The basic toolbox requires Matlab 7.3 (R2006b) or later, with the Statistics toolbox included. Some algorithms require additional specialized software, as follows:

- lspihonline requires the Optimization toolbox of Matlab.
- optps requires the Genetic Algorithms and Direct Search toolbox of Matlab.
- optrbfps requires the TomLab base package (http://tomopt.com/).

*Lucian Busoniu, June 2010*

**Acknowledgments:** Pierre Geurts was extremely kind to supply the code for building (ensembles of) regression trees, and allow the redistribution of his code with the toolbox. This code was developed in close interaction with Robert Babuska, Bart De Schutter, and Damien Ernst. Several functions are taken from/inspired by code written by Robert Babuska.

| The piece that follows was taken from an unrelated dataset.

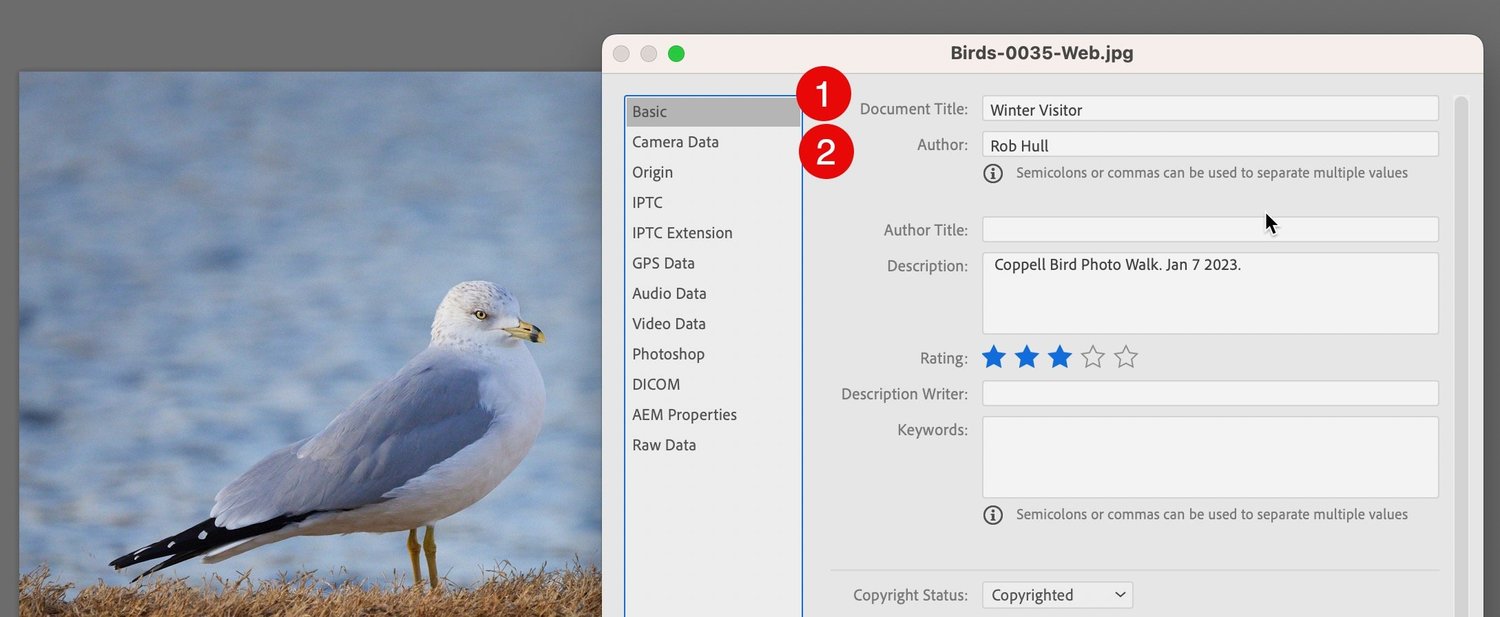Click the info icon beside the Author field
Viewport: 1500px width, 617px height.
tap(993, 172)
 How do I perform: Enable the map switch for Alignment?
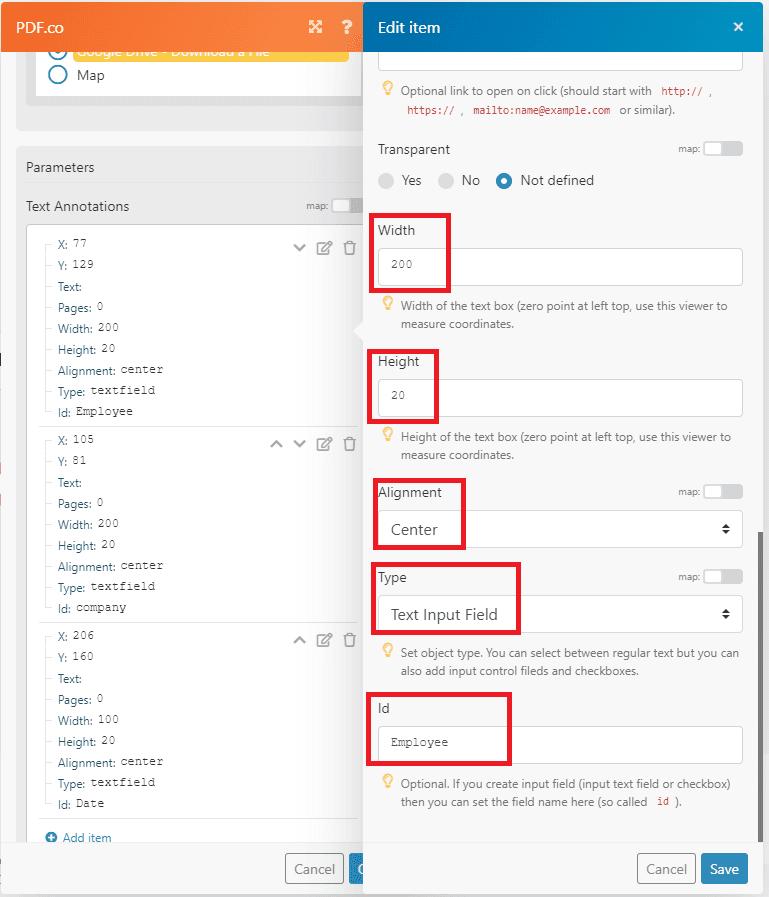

**Final notes:** This software is provided as-is, without any warranties. So, if you decide to control your nuclear power plant with it, better do your own verifications beforehand :) I have only tested the toolbox in Windows XP, but it should also work in other operating systems, with some possible minor issues due to, e.g., the use of backslashes in paths. The main algorithm and problem files are thoroughly commented, and should not be difficult to understand given some experience with Matlab. However, this toolbox is very much work-in-progress, which has some implications. In particular, you will find TODO items, WARNINGs that some code paths have not been thoroughly tested, and some options and hooks for things that have not yet been implemented. Lower-level functions generally still have descriptive comments, although these may be sparser in some cases.